- The paper demonstrates that an RL framework with a fine-tuned attacker LLM improves ASR by up to 57.2% on LLaMA2-7B-chat and 50.3% on Claude 2.
- The methodology leverages Proximal Policy Optimization and vector reward signals to generate effective adversarial suffixes without requiring white-box access.
- The approach scales across open and closed-source models, achieving high ASR scores such as 94.97% on GPT-3.5 and 99.4% on Gemma-2B-it, validating its robustness.
LLM Stinger: Jailbreaking LLMs using RL Fine-Tuned LLMs
Introduction
The paper "LLM Stinger: Jailbreaking LLMs using RL fine-tuned LLMs" (2411.08862) introduces LLM Stinger, a robust framework designed to generate adversarial suffixes that effectively jailbreak safety-trained LLMs. It addresses the growing challenge of bypassing the safety mechanisms embedded in open-source and closed-source LLMs. Unlike traditional jailbreak and adversarial attack methods that rely heavily on prompt engineering or white-box access to models, LLM Stinger leverages an automated reinforcement learning loop for adapting and optimizing adversarial suffixes, providing significant advantages in terms of scalability and attack success rate (ASR).
Overview of LLM Stinger
LLM Stinger exploits reinforcement learning (RL) to derive customizable adversarial suffixes intended for jailbreaks. This involves a finely-tuned attacker LLM operating within an RL framework capable of generating attack vectors from existing harmful suffixes within the HarmBench benchmark. The paper details using these attack vectors on LLMs that have undergone rigorous safety training, such as those implemented within Claude and GPT models. Notably, LLM Stinger demonstrates remarkable improvements, offering a +57.2% ASR improvement on LLaMA2-7B-chat and a +50.3% ASR increase on Claude 2. It further achieves notably high ASRs of 94.97% on GPT-3.5 and 99.4% on Gemma-2B-it, proving the robustness and adaptability of LLM Stinger across various LLM architectures.
Figure 1: Architecture Diagram of LLM Stinger.
Implementation Methodology
The implementation details emphasize the innovative use of a transformer-based LLM within an RL loop, highlighting an attacker LLM using Proximal Policy Optimization (PPO) for iterative refinement and suffix generation.
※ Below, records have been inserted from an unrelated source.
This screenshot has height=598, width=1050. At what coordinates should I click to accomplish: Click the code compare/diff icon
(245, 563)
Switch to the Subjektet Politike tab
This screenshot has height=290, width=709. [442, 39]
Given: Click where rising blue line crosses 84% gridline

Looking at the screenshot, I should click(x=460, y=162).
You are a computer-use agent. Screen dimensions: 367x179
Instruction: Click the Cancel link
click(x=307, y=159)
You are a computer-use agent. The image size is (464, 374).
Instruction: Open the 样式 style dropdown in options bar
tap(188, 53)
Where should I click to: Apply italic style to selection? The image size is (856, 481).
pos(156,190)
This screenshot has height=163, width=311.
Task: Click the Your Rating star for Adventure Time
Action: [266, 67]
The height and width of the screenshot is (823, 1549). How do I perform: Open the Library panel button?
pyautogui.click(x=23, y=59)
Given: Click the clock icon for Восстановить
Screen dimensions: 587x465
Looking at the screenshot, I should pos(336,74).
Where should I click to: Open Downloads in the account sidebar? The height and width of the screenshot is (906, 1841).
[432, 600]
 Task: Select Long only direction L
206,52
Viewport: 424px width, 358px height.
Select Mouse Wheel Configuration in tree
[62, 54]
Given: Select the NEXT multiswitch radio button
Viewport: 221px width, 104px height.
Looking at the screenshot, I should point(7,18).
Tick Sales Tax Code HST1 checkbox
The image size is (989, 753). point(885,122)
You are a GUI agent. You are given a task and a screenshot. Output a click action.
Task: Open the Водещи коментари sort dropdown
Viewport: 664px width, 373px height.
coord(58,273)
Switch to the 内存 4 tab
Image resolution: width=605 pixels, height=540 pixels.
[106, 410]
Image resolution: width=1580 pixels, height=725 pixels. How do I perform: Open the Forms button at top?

The paper describes a setup where the attacker LLM incorporates reward signals based on feedback from binary judgment and string similarity assessments. These signals assist in generating suffixes that maximize the probability of bypassing model defenses within black-box settings. Notably, this eliminates the need for direct access to model internals—making LLM Stinger applicable across both open and closed-source models.
Additionally, the paper discusses the customization of the TRL library to handle vector reward signals for precise feedback implementation, guiding the suffix refinement process. The computational framework employs powerful hardware equipped with NVIDIA V100 GPUs, indicating the necessity for high-performance processing in conducting large-scale testing and training iterations.
Experimental Setup
The paper's experimental setup utilizes HarmBench—a standardized framework for evaluating adversarial attack methodologies on LLMs. This setup enables comprehensive testing against multiple victim models, ensuring LLM Stinger's robustness and adaptability. The authors employ open-source models like LLaMA-2 and Vicuna as well as closed-source models like GPT and Claude APIs. The results, analyzed and tabulated extensively, demonstrate LLM Stinger's consistent performance in achieving high ASR scores across diverse LLM environments.
Results and Discussions
Results from various attack scenarios highlight the effectiveness of LLM Stinger in surpassing existing adversarial attack benchmarks. By focusing on ASR as a critical metric, the study illustrates the tangible benefits of using a fine-tuned attacker LLM within an RL framework. Significant ASR improvements on LLaMA-2-chat and Claude models underscore the framework's capacity to adaptively exploit model vulnerabilities despite extensive safety training. Furthermore, LLM Stinger's competency in both open and closed-source contexts makes it a versatile tool for adversarial testing.
Conclusions
The LLM Stinger framework represents a potent advancement in the domain of adversarial attacks on large, safety-trained LLMs. By implementing an RL-guided heuristic search mechanism with judgment model feedback and string similarity evaluation, LLM Stinger efficiently prunes search spaces and fosters high-potential exploration avenues. The ability to discover efficient, novel attack suffixes illustrates the practical strength and applicability of this methodology. The paper suggests future expansions to multi-modal LLMs and additional token-level attack methods, promising further developmental pathways in adversarial attack strategies.
In summary, LLM Stinger enhances adversarial testing capabilities, allowing for unprecedented scalability and adaptability across complex LLM infrastructure, paving the way for future research and development in automated jailbreak methodologies.